Records from a dataset

..............................

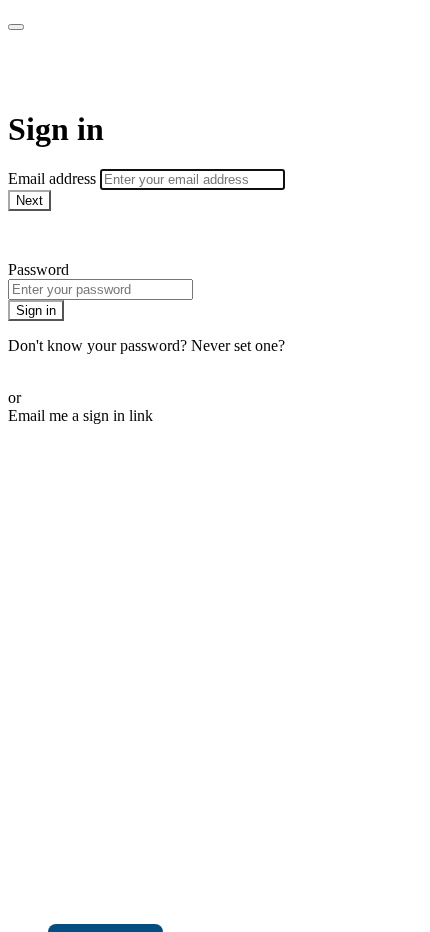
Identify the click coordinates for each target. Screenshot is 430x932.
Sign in (36, 310)
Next (29, 200)
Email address (54, 178)
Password (38, 269)
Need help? (44, 235)
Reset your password (74, 363)
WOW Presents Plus (146, 70)
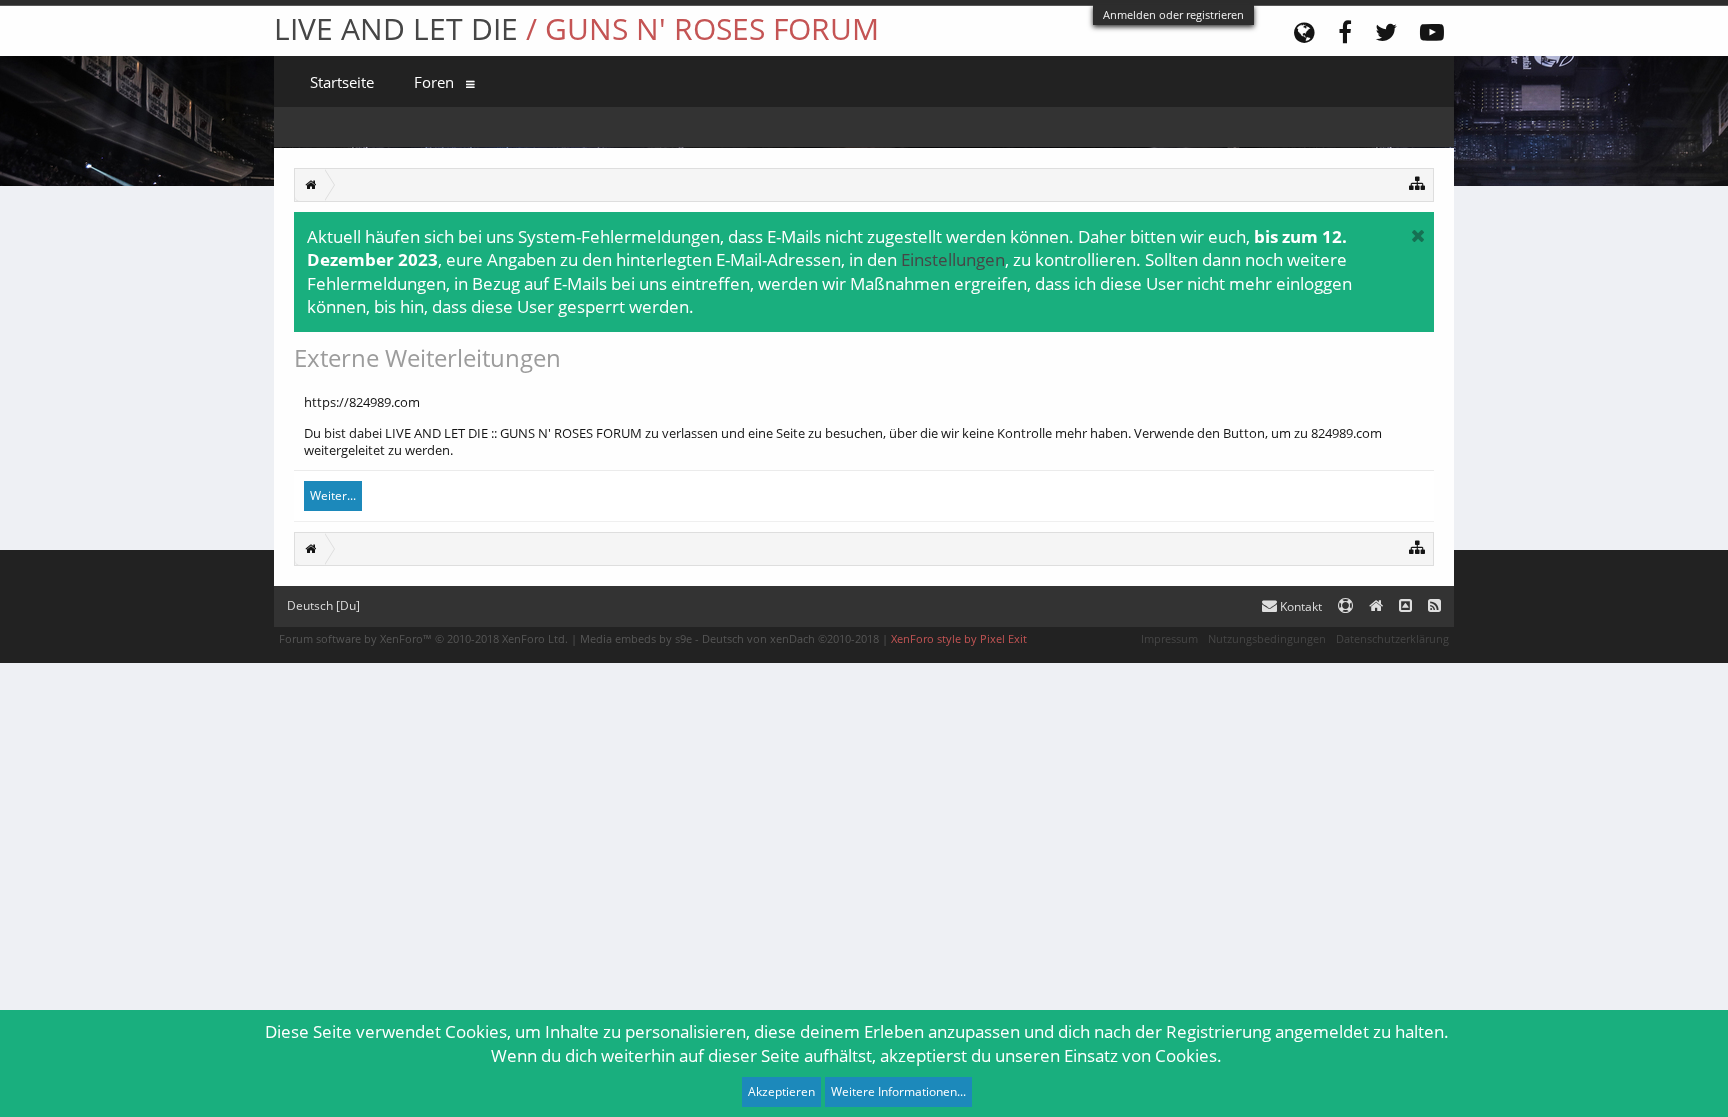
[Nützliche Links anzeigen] (1417, 182)
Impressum (1169, 638)
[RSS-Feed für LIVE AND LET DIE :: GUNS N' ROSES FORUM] (1434, 606)
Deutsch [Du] (323, 605)
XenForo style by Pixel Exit (959, 638)
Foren (434, 82)
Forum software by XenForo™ (423, 638)
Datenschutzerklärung (1392, 638)
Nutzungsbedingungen (1267, 638)
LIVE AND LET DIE (576, 28)
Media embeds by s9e (636, 638)
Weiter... (333, 495)
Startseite (342, 82)
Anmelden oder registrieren (1173, 14)
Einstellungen (953, 259)
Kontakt (1299, 606)
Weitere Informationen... (898, 1091)
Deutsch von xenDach (790, 638)
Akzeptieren (781, 1091)
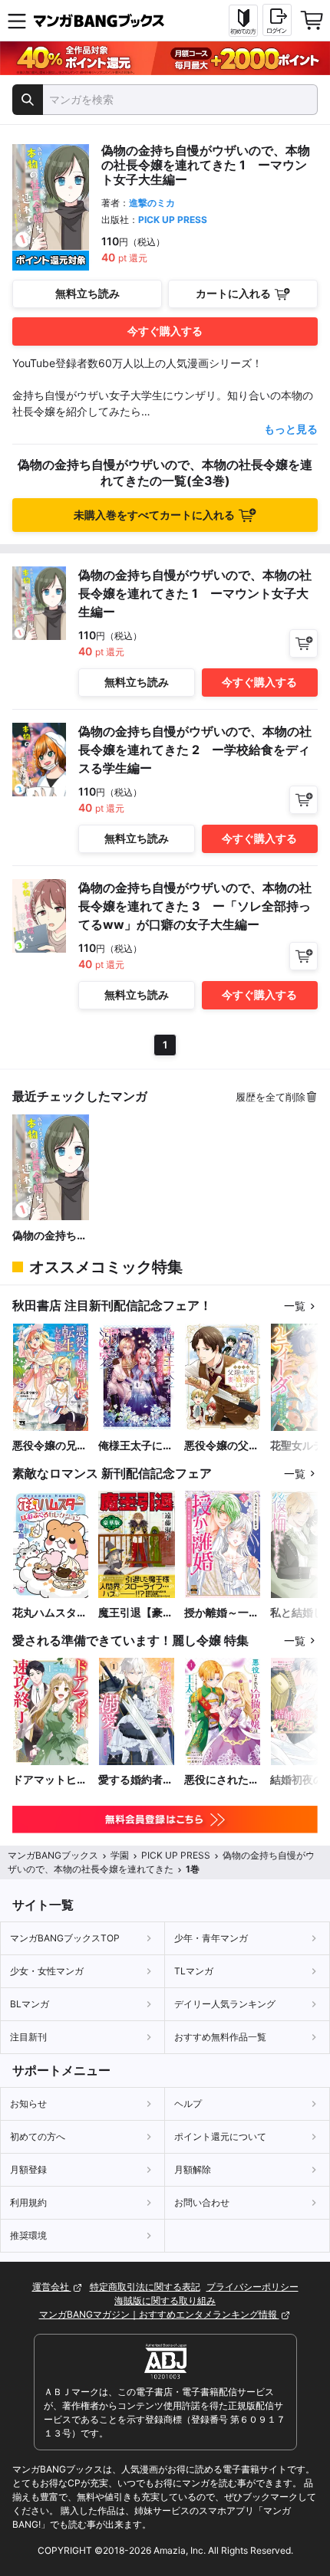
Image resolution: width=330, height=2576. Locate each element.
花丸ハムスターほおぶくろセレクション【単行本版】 (49, 1613)
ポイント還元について (220, 2136)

..............................

__WORK ITEM__. Output the entries above exactly. Do not include the pictures.

__ANSWER BOX__.
Identify the click coordinates for each target. Screenshot is 430x932.
Sign in (36, 310)
Next (29, 200)
Email address (54, 178)
Password (38, 269)
Need help? (44, 235)
Reset your password (74, 363)
WOW Presents Plus (146, 70)
[Nützliche Links anzeigen] (1417, 182)
Impressum (1169, 638)
[RSS-Feed für LIVE AND LET DIE :: GUNS N' ROSES FORUM] (1434, 606)
Deutsch [Du] (323, 605)
XenForo style by Pixel Exit (959, 638)
Foren (434, 82)
Forum software by XenForo™ (423, 638)
Datenschutzerklärung (1392, 638)
Nutzungsbedingungen (1267, 638)
LIVE AND LET DIE (576, 28)
Media embeds by s9e (636, 638)
Weiter... (333, 495)
Startseite (342, 82)
Anmelden oder registrieren (1173, 14)
Einstellungen (953, 259)
Kontakt (1299, 606)
Weitere Informationen... (898, 1091)
Deutsch von xenDach (790, 638)
Akzeptieren (781, 1091)
Image resolution: width=330, height=2576. Locate each element.
花丸ハムスターほおぶくろセレクション【単行本版】 (49, 1613)
ポイント還元について (220, 2136)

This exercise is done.